Extrait:
En considérant notre lien avec la mémoire collective, il me plaît de penser qu’un souvenir subtil (à la manière d’un rêve) peut nous venir à l’esprit, voire une image, un événement ou encore une situation particulière, tout cela étant inscrit dans l’histoire et l’imaginaire des hommes4.

C’est alors que certaines personnes s’empressent de dire qu’elles ont le souvenir de leurs personnalités antérieures. Relevons qu’il s’agit rarement d’un pauvre bougre anonyme, mais plutôt d’une grande figure historique5.

Mentionnons que le concept de la réincarnation implique (soyons prudents : impliquerait) un autre principe : celui de la transmigration de l’âme dans des corps, des époques et des lieux différents6.

Par ailleurs, le fait de concevoir la réincarnation ne suppose pas automatiquement une attitude favorable à son endroit. Pour les hindouistes et les bouddhistes, par exemple, l’idéal est d’échapper à « la ronde incessante de la naissance et de la mort ». Ce à quoi aspire aussi, je suis prêt à le prophétiser, tout consultant qui se découvre un passé bien encombrant…

Alors, en fin de compte, serions-nous vierges de tout héritage ? Bien entendu que non ! Et je fais ici le pari que nous sommes connectés, d’une manière ou d’une autre, à la globalité de l’histoire humaine et, plus précisément, à l’imaginaire collectif dont nous sommes les obligés.

Usons d’une métaphore pour tenter un pas de plus dans notre réflexion. Supposons que je regarde un film au cinéma ou à la télévision. Je peux être troublé par le comportement d’un personnage et, ensuite, découvrir en moi (et en écho) de la sympathie ou de la répulsion pour lui. Il y a là un jeu de miroir qui fait sens au moment où je constate qu’un sentiment, qu’une pulsion, qu’une attente, ainsi mis en scène et en image, illustrent chez moi tel penchant, telle attitude, tel trait de caractère qui me sont proches, voire familiers.

Je n’en déduis pas pour autant que je suis ce personnage ; j’infère qu’il y a un peu de lui en moi.

De même, et parce que nous sommes reliés étroitement au « genre humain », il est possible (mais pas nécessairement probable7) que des passions, des élans ou des effrois, tels que relatés dans les romans et les contes, nous proposent subconsciemment des rôles, des postures et des agissements.

La référence au subconscient est ici, selon moi, l’une des pistes à suivre pour réfléchir ensemble à la question du karma.

Lorsque l’on traite du karma, il est (me semble-t-il) essentiel de considérer une « incidence8»  au niveau de la psyché, non l’implication de faits objectivables.

Consigne:
Répondez, s'il vous plaît, à ces questions sur l'extrait :
1. Quel autre principe le concept de la réincarnation implique-t-il ?
2. Quel est l'idéal des hindouistes et des bouddhistes ?
3. Dans l'exemple du film, que tire-t-on du trouble causé par un personnage ?
Le matériel qui suit n'est pas nécessaire.

Jeu de données:
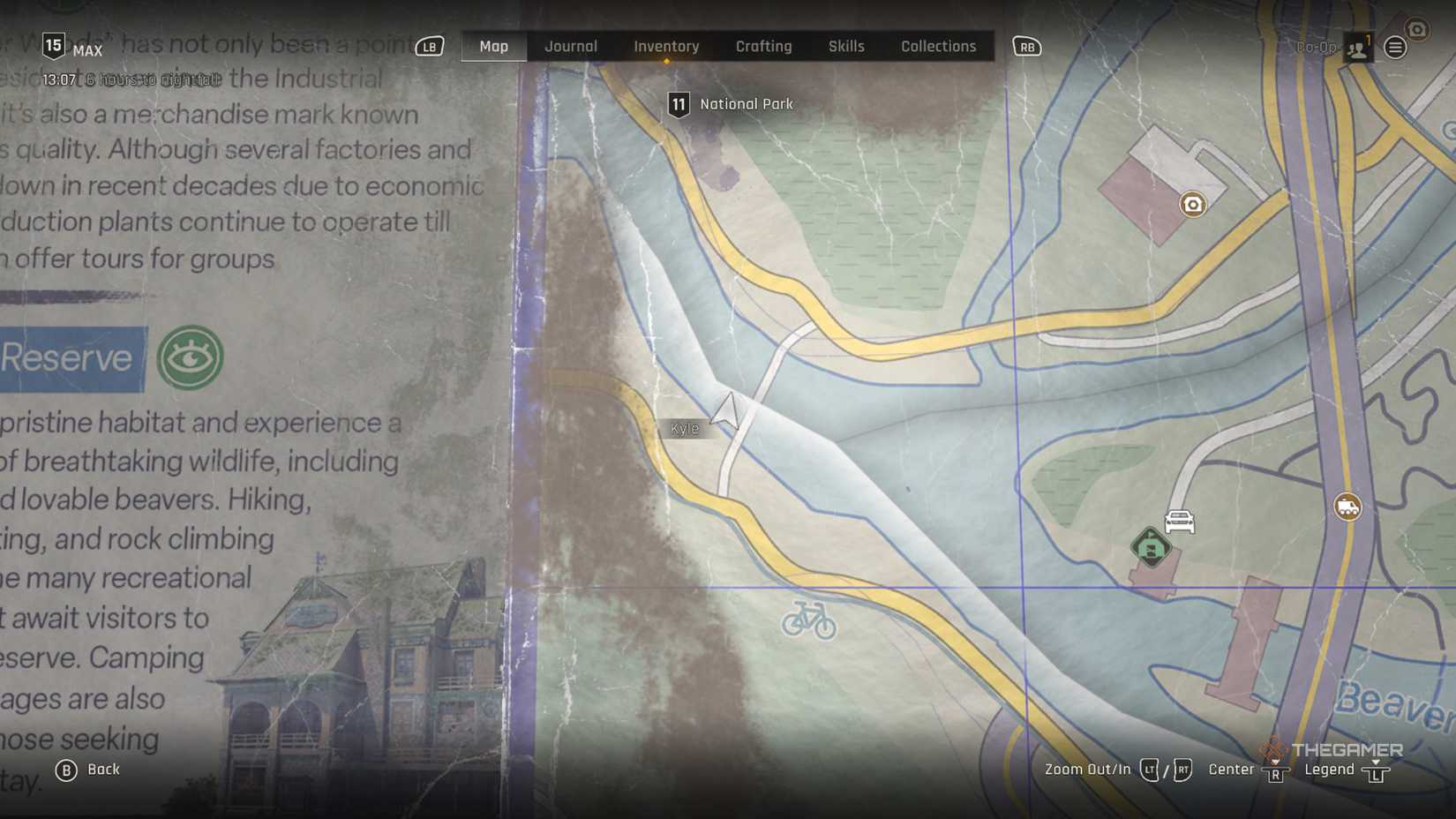This screenshot has width=1456, height=819.
Task: Switch to the Journal tab
Action: coord(570,47)
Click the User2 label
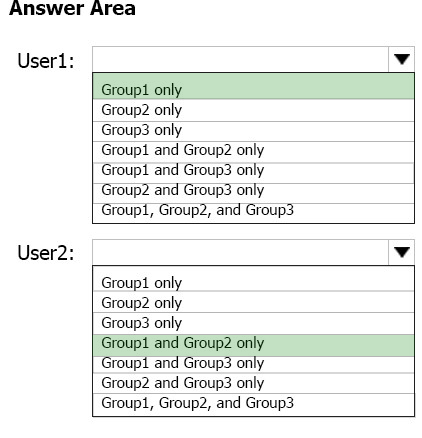 pyautogui.click(x=46, y=253)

Réponse:
1. Le principe de la transmigration de l'âme dans des corps, des époques et des lieux différents.
2. Échapper à « la ronde incessante de la naissance et de la mort ».
3. On n'en déduit pas qu'on est ce personnage, mais on infère qu'il y a un peu de lui en soi.